## WHAT THIS TASK INVOLVES
Return every line of the data below that includes the string "agent".

## AVAILABLE DATA
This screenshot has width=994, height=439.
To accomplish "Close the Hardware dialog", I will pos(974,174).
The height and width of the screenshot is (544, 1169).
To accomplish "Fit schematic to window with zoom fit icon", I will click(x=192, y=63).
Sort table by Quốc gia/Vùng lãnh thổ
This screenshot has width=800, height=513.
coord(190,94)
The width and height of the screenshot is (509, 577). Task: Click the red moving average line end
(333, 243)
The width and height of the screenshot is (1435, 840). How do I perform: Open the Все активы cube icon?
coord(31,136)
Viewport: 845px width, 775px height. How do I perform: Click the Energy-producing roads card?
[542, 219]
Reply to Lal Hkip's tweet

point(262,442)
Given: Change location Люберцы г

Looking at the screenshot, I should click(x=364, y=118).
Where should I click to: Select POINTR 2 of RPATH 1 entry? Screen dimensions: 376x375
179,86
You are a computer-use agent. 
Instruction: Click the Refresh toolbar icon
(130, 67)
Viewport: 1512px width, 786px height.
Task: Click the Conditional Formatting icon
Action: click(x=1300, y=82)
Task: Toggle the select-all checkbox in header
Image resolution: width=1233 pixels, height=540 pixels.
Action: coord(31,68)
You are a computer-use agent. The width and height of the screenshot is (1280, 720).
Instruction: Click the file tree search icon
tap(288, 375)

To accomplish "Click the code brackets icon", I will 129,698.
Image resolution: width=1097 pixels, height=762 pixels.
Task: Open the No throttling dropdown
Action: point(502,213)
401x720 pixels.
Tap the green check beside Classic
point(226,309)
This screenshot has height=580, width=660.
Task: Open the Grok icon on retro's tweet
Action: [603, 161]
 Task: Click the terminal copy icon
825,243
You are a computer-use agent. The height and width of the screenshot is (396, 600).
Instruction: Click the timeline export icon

## RESPONSE TO THIS EXERCISE
You are a computer-use agent. 
You are a computer-use agent. The width and height of the screenshot is (1280, 720).
You are a computer-use agent. The height and width of the screenshot is (396, 600).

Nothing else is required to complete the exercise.